Taking immediate action now that the village is certain to be warned likely would have been any frontier army commander’s decision. Still unaware of the village’s unprecedented size, attacking it unexpectedly from two directions (while summoning reinforcements—Benteen’s battalion) seemed tactically- feasible given what Custer—who had not yet seen the huge size of the village—then knew regarding Indian numbers.

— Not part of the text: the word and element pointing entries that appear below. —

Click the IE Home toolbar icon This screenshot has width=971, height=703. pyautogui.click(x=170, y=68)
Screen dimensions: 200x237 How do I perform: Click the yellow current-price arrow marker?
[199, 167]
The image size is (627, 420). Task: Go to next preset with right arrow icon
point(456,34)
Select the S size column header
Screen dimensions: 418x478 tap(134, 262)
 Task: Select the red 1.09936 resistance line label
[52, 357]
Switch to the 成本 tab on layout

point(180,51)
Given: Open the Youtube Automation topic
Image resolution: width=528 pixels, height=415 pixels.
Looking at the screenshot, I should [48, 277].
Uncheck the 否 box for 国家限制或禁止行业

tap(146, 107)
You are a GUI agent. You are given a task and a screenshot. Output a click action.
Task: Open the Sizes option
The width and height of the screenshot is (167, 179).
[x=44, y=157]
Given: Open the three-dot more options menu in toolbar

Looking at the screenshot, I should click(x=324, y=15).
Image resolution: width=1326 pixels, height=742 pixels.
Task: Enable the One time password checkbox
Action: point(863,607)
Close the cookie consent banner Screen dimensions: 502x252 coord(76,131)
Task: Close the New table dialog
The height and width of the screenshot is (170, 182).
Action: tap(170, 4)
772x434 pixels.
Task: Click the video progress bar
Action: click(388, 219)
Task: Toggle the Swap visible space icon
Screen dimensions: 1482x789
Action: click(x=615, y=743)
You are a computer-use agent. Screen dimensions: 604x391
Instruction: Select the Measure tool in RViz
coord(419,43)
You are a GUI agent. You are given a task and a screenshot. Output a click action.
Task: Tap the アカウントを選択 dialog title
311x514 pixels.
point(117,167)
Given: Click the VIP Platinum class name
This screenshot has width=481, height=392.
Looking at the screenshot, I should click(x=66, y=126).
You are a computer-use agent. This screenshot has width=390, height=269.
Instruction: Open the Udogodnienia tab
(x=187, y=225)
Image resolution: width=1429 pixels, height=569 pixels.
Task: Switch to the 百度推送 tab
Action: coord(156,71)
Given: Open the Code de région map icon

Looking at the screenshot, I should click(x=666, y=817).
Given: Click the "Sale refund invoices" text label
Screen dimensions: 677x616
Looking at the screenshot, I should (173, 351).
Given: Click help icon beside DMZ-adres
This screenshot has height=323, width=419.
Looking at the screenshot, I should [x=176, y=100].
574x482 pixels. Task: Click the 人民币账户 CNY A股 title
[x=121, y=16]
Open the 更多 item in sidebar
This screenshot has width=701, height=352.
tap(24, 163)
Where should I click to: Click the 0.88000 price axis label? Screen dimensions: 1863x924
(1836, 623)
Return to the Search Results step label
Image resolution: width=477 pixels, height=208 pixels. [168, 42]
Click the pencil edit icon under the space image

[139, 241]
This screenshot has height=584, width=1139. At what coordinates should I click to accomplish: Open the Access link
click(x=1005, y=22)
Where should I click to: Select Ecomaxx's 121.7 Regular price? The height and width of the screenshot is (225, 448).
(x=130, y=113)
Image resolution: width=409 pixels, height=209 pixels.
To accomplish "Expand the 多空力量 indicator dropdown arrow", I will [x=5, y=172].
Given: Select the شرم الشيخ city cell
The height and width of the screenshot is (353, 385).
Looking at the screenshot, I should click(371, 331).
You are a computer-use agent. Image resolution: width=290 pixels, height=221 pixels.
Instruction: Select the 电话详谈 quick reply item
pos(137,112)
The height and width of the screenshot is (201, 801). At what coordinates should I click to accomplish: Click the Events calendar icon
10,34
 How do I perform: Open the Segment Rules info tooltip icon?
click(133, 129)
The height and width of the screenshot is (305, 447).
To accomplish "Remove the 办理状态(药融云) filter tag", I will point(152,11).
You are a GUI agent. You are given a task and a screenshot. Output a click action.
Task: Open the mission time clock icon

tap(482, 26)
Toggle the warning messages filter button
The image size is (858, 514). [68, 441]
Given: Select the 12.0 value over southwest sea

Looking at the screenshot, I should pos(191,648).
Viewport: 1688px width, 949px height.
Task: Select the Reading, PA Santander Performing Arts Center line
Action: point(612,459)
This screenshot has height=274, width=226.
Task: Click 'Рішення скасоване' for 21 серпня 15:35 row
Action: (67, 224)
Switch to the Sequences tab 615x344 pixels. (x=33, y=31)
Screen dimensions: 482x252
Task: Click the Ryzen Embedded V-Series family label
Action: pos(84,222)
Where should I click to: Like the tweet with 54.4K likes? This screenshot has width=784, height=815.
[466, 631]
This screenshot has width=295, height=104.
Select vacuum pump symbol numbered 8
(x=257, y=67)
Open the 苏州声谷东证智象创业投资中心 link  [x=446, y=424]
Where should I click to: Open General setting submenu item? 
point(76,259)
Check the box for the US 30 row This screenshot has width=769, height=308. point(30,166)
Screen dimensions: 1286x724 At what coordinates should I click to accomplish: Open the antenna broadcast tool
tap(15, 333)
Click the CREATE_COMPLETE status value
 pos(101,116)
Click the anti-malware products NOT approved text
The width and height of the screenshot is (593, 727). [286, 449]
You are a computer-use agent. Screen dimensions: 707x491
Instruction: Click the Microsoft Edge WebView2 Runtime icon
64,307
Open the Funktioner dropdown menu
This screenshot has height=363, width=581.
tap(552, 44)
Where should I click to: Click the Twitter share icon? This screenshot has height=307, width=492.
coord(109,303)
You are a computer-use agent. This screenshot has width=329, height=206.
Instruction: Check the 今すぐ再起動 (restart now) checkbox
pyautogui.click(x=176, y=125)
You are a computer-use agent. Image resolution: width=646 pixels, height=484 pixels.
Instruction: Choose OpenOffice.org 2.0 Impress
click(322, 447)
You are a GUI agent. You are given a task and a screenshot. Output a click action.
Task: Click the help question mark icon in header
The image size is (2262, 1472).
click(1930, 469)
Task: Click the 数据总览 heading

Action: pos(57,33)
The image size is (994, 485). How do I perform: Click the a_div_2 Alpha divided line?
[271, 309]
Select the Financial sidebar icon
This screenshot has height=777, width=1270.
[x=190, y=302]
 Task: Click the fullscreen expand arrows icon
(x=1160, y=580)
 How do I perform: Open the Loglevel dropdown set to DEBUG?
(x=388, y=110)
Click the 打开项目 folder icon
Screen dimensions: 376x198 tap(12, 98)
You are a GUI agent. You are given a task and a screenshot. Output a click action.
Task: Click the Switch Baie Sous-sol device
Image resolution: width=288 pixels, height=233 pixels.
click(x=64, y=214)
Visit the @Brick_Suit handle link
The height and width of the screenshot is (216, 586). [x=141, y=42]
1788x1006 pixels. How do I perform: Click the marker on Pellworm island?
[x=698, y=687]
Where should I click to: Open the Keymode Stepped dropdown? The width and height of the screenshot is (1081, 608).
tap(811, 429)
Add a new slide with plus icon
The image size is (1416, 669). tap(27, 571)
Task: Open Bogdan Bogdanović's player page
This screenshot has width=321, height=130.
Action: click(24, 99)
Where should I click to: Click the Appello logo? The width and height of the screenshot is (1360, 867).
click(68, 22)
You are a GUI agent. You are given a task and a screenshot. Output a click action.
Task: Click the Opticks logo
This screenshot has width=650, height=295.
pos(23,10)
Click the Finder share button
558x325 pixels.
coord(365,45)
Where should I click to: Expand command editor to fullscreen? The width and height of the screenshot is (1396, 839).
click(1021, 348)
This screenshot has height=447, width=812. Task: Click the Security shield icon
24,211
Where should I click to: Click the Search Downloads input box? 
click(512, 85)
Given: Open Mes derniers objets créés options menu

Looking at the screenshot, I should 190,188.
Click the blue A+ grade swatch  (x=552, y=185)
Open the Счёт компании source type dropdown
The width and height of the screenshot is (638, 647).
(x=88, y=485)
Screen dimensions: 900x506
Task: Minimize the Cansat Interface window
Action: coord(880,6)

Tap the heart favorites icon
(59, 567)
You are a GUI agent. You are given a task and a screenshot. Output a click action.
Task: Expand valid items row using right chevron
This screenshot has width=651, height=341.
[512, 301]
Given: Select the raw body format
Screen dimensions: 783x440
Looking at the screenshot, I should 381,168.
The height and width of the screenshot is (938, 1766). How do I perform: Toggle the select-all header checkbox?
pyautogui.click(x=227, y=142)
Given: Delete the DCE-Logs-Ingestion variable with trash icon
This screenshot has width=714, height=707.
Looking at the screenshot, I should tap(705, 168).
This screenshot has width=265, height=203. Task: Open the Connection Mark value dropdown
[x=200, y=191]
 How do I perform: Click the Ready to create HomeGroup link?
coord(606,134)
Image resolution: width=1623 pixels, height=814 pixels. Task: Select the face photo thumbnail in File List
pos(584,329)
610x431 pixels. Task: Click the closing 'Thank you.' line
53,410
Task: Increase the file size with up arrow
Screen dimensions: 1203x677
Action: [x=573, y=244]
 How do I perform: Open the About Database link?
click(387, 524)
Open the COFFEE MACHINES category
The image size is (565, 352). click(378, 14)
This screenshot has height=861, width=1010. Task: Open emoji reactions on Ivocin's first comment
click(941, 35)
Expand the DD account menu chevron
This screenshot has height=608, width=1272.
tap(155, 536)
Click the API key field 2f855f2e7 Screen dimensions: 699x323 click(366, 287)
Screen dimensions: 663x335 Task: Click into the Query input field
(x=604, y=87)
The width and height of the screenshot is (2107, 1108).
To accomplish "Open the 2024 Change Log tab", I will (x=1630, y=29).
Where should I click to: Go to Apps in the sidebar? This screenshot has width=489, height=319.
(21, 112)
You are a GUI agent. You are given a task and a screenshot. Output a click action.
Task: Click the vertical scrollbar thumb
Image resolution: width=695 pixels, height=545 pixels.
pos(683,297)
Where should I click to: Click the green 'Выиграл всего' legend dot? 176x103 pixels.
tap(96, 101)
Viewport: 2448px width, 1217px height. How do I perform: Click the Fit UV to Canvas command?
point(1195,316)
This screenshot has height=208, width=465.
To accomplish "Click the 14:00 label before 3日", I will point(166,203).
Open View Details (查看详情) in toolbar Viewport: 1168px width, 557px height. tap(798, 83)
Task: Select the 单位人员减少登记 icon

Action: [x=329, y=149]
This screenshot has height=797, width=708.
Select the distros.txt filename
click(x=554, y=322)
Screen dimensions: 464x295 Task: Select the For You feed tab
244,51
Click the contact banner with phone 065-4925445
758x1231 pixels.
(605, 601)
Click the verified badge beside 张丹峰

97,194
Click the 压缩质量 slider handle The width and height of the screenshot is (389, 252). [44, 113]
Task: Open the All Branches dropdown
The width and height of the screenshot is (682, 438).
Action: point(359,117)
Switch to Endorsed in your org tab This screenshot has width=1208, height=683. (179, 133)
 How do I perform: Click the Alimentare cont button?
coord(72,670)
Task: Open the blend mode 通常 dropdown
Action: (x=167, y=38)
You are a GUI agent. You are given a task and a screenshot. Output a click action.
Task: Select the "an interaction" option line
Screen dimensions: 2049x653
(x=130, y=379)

3:30 p.m., atop bluffs east of the river

Seeing Reno’s attack begin to bog down and becoming hotly engaged by warriors in the valley and with Benteen’s battalion still missing, Custer faces his most crucial decision—ride directly to Reno’s aid—which likely would have ended with Custer, Reno and eventually Benteen and the Pack Train, in effect the entire regiment, besieged on Reno Hill—wait for Benteen, or continue his attack from another direction.

Custer decision

Maneuver against the village from another, unexpected direction by leading his battalion farther north where the Indian women and children were fleeing, with the possibility of—like at the Washita battle—capturing them as hostages to dissuade Indian attacks.

Assessment

None of Custer’s command decisions—up to this point—had put the 7th on an irreversible course to disaster. Options that would have led to his gathering the entire regiment on defensible high ground still remained possible. However, his decision at about 3:30 p.m. to continue north finally sealed his and his regiment’s fate. Recent scholarship suggests Custer had still not seen the huge size of the entire village when he made this decision (he had likely viewed the valley from further east—probably Sharpshooter Ridge—and not from the better (higher) vantage point known as Weir Point). Lacking this vital intelligence, still thinking the opposing Indian force was only one-half to one-third its actual size and denied critical knowledge about the Indians not fleeing but standing and fighting from Crook’s Rosebud battle, Custer made his last—fatal—decision.

custers-death-stage-stage-showPawnee Bill’s Wild West Show, Buffalo Bill’s competitor, staged this fanciful 1905 ‘Death of Custer’ performance showing ‘Sitting Bull’—who stayed in his tipi—stabbing saber-wielding, long-haired Custer—he had neither in the fight.